- **DESCRIPTION OF THE TASK**
Read the records and gather each line that includes "target".

[Records from a collection]
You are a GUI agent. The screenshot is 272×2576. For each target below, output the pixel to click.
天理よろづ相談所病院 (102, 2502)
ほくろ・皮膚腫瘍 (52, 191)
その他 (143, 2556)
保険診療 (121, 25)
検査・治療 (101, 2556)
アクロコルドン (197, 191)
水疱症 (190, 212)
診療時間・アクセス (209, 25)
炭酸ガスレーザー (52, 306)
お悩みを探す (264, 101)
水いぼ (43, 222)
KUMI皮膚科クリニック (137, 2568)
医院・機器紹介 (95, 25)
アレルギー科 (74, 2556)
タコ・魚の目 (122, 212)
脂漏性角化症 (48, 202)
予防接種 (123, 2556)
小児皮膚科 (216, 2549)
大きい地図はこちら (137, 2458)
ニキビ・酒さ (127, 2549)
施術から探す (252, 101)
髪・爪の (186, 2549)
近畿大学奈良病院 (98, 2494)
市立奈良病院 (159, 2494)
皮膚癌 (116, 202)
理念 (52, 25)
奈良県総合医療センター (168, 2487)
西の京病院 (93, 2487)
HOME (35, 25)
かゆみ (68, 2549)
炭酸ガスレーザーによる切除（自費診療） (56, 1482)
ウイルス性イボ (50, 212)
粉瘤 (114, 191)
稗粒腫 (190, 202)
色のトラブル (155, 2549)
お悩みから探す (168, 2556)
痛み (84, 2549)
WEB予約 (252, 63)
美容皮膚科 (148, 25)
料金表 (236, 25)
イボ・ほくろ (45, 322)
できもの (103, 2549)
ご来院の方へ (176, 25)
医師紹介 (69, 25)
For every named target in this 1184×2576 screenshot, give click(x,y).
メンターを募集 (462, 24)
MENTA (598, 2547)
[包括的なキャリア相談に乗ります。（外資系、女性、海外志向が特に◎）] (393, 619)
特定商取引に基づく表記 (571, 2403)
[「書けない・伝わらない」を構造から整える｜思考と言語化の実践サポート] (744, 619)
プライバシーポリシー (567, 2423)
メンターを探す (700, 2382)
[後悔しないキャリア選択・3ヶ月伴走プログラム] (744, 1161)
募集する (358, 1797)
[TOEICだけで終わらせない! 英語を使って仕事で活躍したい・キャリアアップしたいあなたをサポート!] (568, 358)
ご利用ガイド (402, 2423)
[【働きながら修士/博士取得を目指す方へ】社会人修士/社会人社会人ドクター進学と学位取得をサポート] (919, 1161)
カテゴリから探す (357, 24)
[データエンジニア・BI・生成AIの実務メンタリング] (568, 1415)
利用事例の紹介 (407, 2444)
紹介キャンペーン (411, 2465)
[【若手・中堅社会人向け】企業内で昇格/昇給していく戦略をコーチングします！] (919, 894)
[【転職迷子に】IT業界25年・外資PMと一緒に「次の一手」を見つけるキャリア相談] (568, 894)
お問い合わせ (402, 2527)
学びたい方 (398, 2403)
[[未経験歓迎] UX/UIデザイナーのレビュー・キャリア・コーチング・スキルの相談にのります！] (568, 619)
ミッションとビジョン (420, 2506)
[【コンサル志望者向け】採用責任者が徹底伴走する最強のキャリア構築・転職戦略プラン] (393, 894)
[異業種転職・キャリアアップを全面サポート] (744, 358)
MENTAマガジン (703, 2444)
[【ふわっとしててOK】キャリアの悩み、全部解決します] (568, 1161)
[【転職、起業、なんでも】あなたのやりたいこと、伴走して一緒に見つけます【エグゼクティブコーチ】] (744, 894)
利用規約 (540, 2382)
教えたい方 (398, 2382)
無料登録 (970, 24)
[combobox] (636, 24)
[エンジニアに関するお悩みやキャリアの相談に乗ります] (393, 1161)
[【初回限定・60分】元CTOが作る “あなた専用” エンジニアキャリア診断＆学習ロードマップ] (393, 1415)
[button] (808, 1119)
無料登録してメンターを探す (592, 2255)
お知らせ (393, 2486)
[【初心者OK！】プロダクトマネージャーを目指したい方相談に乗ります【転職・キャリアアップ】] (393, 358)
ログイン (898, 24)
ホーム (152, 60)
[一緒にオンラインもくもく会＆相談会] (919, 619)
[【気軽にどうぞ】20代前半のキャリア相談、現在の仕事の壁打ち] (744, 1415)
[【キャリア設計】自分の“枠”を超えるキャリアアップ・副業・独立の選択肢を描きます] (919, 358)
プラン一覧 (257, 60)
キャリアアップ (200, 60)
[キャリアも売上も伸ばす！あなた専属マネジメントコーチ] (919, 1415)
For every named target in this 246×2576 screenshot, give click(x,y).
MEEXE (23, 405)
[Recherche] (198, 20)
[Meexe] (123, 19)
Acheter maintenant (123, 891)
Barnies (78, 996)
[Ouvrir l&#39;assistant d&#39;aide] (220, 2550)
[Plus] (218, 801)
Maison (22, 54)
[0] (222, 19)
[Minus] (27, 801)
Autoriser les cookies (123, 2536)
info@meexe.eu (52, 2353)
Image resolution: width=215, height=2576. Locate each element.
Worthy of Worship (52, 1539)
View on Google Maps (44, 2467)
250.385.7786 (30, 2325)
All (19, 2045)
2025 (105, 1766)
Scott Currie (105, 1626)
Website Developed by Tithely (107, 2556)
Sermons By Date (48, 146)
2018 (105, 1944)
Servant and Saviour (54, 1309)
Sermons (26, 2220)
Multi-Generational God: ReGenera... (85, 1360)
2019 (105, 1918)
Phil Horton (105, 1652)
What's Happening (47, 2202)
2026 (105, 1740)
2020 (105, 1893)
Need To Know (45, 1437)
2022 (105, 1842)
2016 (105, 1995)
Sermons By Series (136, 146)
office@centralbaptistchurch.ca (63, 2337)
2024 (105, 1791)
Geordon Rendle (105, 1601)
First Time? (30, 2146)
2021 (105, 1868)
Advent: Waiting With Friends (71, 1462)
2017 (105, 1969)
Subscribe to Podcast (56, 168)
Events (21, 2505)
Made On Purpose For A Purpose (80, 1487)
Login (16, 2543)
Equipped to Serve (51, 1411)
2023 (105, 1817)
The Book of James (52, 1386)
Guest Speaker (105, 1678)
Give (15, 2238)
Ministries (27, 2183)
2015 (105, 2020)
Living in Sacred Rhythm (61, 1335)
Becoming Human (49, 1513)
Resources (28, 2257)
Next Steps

- **RESPONSE TO THE EXERCISE**
You are a GUI agent. The screenshot is 272×2576. For each target below, output the pixel to click.
For every named target in this 1184×2576 screenshot, give click(x,y).
For every named target in this 246×2576 screenshot, give click(x,y).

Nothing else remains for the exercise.